Field of Science

Garden rebuilding - one plant at a time

Nothing like a long weekend to give you enough time to get the garden in shape for the rest of the summer, mostly.  A number of things need almost complete rebuilding. Some new plants, of three different varieties, will start rebuilding a red raspberry bed devastated by bunnies and a hard winter.
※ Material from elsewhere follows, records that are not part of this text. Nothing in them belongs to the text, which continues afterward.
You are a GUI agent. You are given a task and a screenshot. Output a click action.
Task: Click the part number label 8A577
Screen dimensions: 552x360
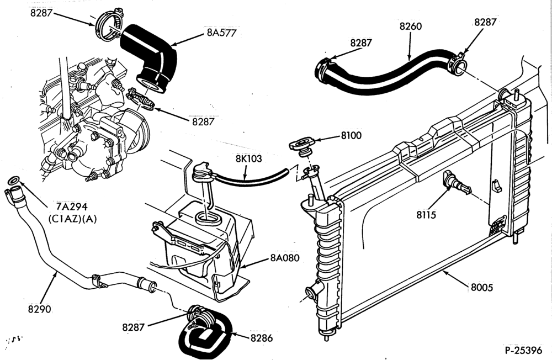coord(221,33)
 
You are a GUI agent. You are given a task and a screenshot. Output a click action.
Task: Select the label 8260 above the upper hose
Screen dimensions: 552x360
coord(411,27)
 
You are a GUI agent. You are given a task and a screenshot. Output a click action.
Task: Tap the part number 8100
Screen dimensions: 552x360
coord(351,136)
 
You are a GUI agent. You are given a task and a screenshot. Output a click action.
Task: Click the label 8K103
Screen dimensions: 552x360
coord(249,159)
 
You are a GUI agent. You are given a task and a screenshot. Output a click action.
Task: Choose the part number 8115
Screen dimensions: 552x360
coord(426,215)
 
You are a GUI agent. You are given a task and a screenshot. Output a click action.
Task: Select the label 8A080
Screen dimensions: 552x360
coord(285,258)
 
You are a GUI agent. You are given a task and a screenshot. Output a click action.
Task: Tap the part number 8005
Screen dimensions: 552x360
coord(482,288)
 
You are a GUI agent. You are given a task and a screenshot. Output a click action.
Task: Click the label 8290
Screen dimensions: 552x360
coord(39,309)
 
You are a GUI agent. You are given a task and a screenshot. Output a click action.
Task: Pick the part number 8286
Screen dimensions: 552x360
coord(262,338)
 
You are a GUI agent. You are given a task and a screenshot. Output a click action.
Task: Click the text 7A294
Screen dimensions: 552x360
coord(72,206)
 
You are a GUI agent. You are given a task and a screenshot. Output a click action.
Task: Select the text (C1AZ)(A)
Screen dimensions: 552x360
coord(72,219)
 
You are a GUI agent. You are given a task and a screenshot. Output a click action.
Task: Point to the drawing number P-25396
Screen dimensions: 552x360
coord(523,351)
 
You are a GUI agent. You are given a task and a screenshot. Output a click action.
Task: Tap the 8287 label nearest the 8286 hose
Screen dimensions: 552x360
coord(134,327)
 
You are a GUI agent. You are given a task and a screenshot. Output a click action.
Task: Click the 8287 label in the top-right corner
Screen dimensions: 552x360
coord(485,22)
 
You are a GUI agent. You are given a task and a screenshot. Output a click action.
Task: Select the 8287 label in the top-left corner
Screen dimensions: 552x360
coord(41,13)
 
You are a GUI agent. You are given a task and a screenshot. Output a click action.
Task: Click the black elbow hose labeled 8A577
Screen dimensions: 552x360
coord(150,56)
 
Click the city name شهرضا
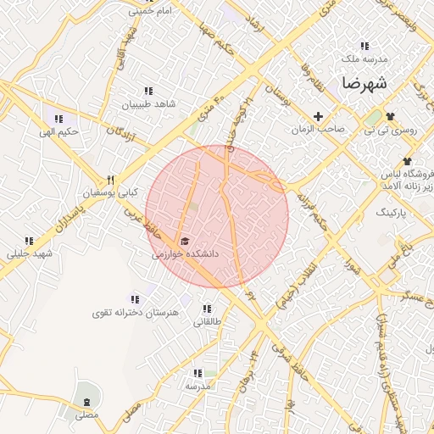365,84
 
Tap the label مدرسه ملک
364,59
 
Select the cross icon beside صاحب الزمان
319,116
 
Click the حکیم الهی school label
58,132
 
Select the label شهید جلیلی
30,253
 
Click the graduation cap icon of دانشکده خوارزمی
185,242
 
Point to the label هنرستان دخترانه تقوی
136,313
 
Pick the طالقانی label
207,322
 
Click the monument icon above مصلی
86,401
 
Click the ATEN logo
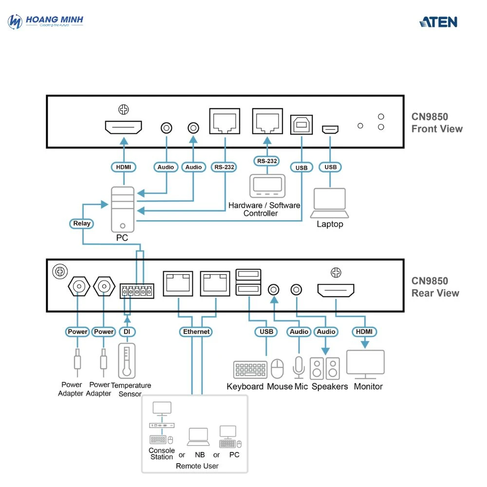(438, 22)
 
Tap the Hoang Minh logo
(46, 21)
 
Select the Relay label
(82, 224)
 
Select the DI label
(127, 332)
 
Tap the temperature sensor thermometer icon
(127, 361)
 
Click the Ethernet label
(196, 332)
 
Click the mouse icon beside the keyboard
(277, 369)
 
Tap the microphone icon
(299, 368)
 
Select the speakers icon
(325, 369)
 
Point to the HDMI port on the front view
(123, 128)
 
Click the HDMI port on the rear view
(336, 291)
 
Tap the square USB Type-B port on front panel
(301, 125)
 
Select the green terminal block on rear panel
(137, 291)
The asparagus bed will take longer to rebuild because it's hard to get bigger, older plants, so it takes a couple of years to get them large enough to bear a decent crop. Feed them, feed them, and feed them. The privet hedge was cut back and is starting to regrow already. Several almost dead trees are showing signs of life making for some tough decisions; mostly just pragmatic pruning. A Henry Lauder walking stick (a contorted European filbert) is barely showing life, a few live shoots, here and there, on a shrub about 6-7 feet in diameter. Waiting is best as the best decision will probably become obvious whether it just needs some pruning or whether it's too far gone. One new purchase, a Japanese snowbell is just barely showing signs of breaking out of dormancy and growing, and this makes for a bad situation vis-à-vis the nursery's guarantee which they will not wish to honor since the tree is alive, but how much of a tree is a tree?  It remains to be seen. Personally TPP feels he bought a whole one. Fortunately most of the other new plants are doing much better although they all require watering as lack of rain is making things a bit on the dry side.